**The data**:
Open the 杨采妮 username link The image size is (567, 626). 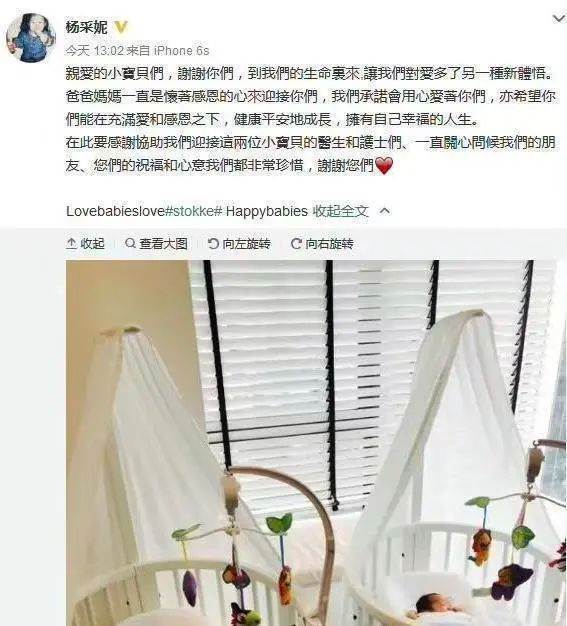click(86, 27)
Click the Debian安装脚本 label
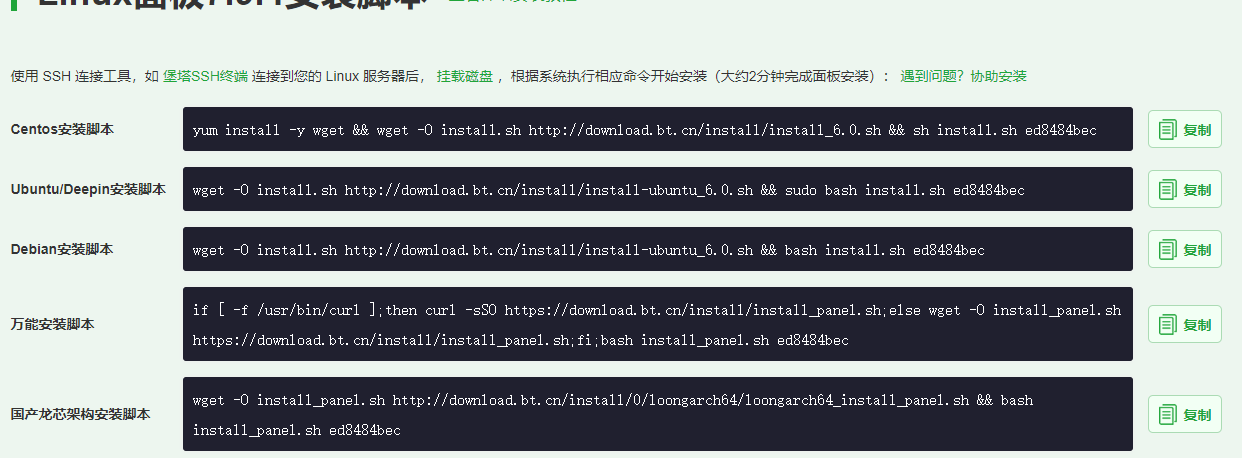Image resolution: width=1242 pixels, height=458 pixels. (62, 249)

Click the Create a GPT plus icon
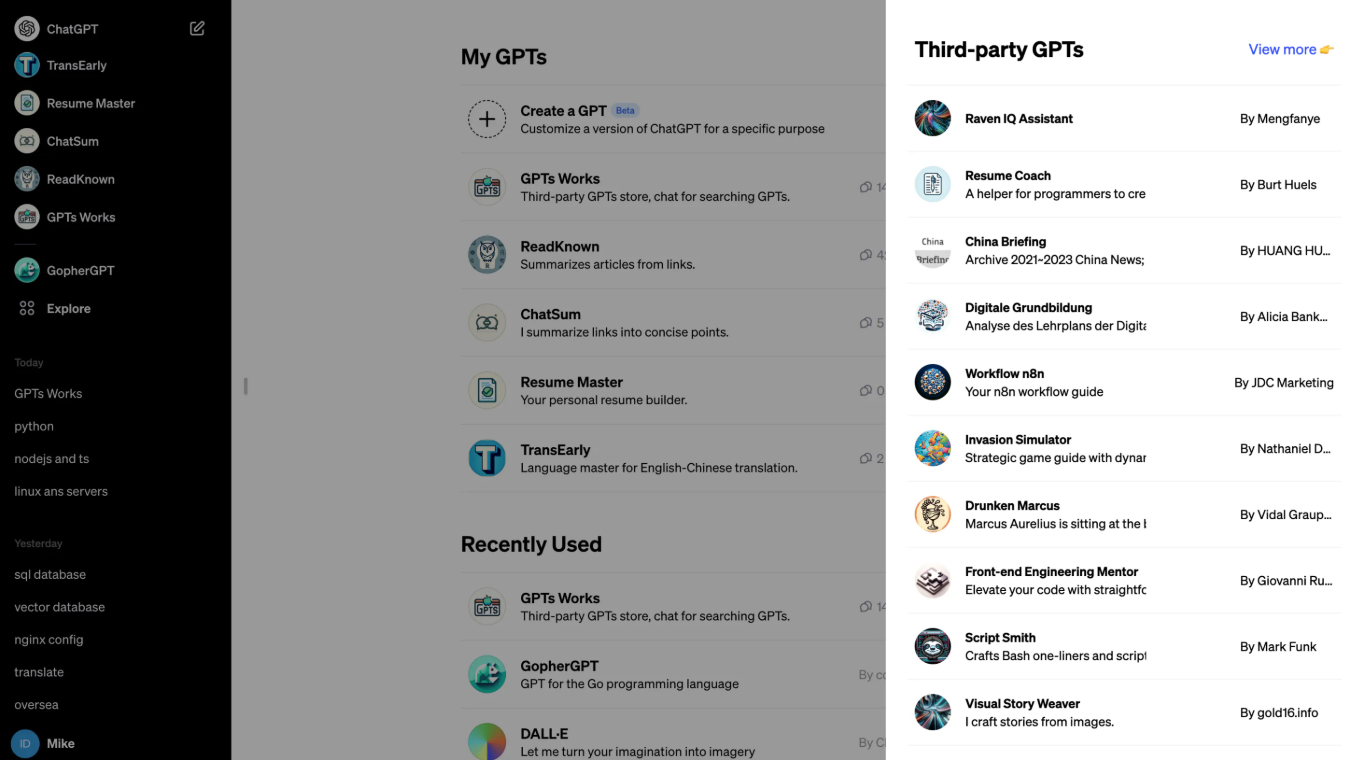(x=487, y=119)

**What the exercise asks**: Nothing but the lines from the line holding "Click the Debian安装脚本 label" through the last line of the entries above is to be reproduced, exactly and without pictures.

**Exercise answer**:
Click the Debian安装脚本 label
Image resolution: width=1242 pixels, height=458 pixels. (62, 249)

Click the Create a GPT plus icon
(x=487, y=119)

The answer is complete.